On 2021-03-19 16:30, Fujii Masao wrote:
> On 2021/03/15 10:39, Masahiro Ikeda wrote:
>> Thanks, I understood get_sync_bit() checks the sync flags and
>> the write unit of generated wal data and replicated wal data is
>> different.
>> (It's interesting optimization whether to use kernel cache or not.)
>>
>> OK. Although I agree to separate the stats for the walrecever,
>> I want to hear opinions from other people too. I didn't change the
>> patch.
>>
>> Please feel to your comments.
>
> What about applying the patch for common WAL write function like
> XLogWriteFile(), separately from the patch for walreceiver's stats?
> Seems the former reaches the consensus, so we can commit it firstly.
> Also even only the former change is useful because which allows
> walreceiver to report WALWrite wait event.

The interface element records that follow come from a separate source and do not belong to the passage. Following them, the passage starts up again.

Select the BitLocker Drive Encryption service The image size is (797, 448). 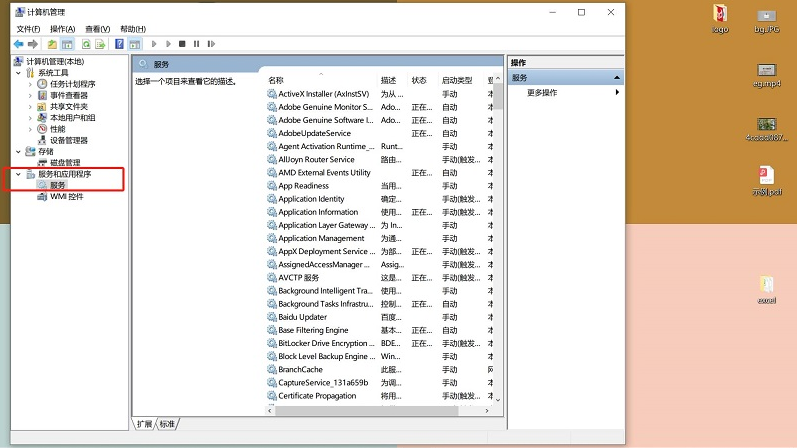tap(322, 343)
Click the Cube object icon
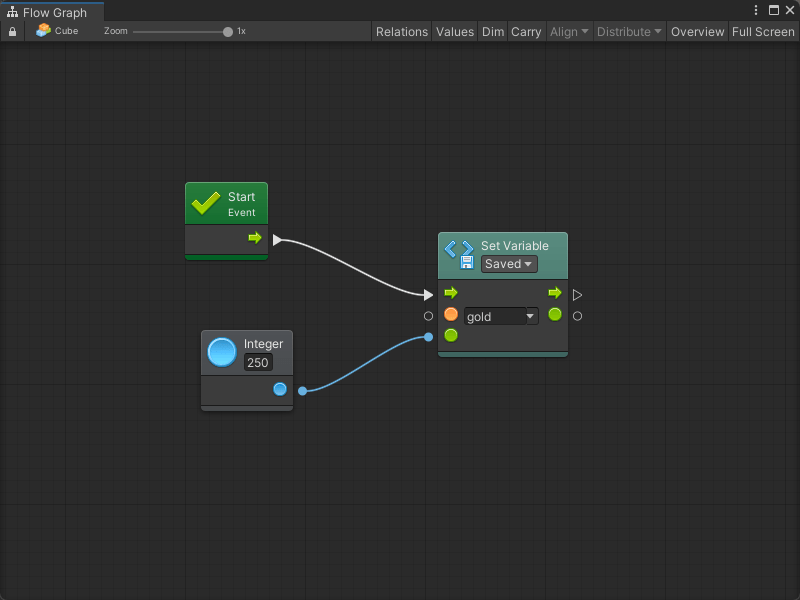 tap(43, 31)
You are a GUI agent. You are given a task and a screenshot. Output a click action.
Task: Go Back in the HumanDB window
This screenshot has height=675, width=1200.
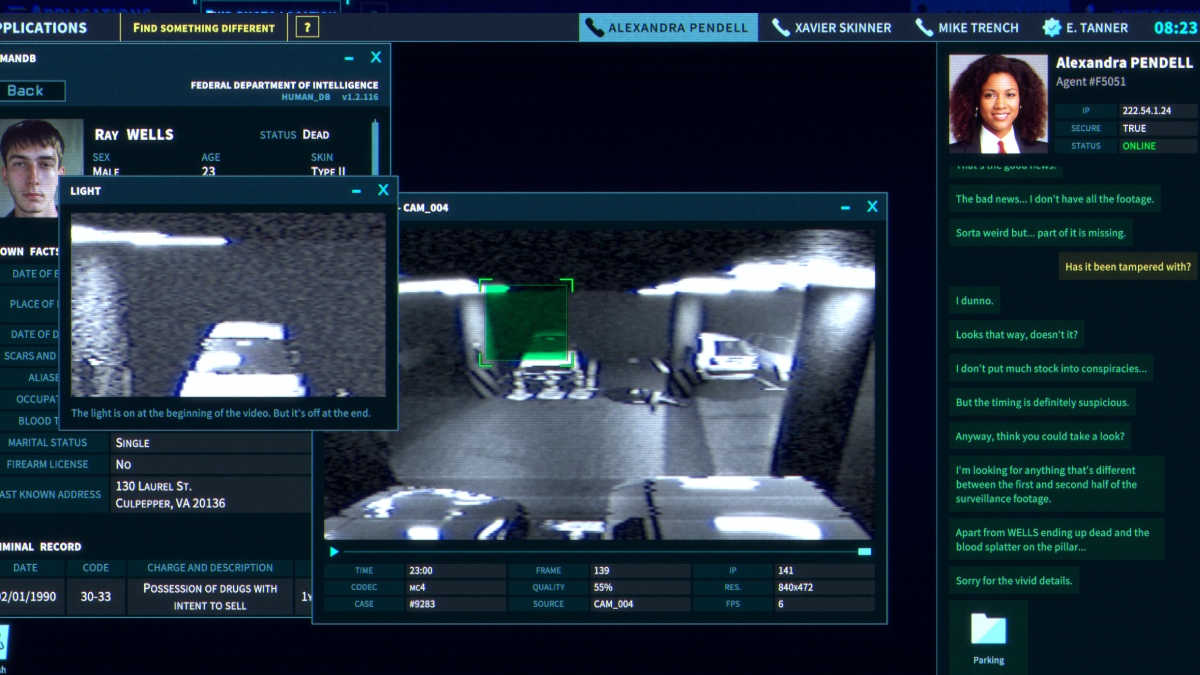coord(31,91)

Agreed. I separated the patches.
If only the former is committed, my trivial concern is that there may be
a disadvantage, but no advantage for the standby server. It may lead to
performance degradation to the wal receiver by calling
INSTR_TIME_SET_CURRENT(), but the stats can't visible for users until the
latter patch is committed.
I think it's ok because this not happening in the case to disable the
"track_wal_io_timing" in the standby server. Although some users may start the
standby server using the backup which "track_wal_io_timing" is enabled in the
primary server, they will say it's ok since the users already accept the
performance degradation in the primary server.
>> OK. I agree.
>>
>> I wonder to change the error check ways depending on who calls this
>> function?
>> Now, only the walreceiver checks (1)errno==0 and doesn't check
>> (2)errno==ENITR.
>> Other processes are the opposite.
>>
>> IIUC, it's appropriate that every process checks (1)(2).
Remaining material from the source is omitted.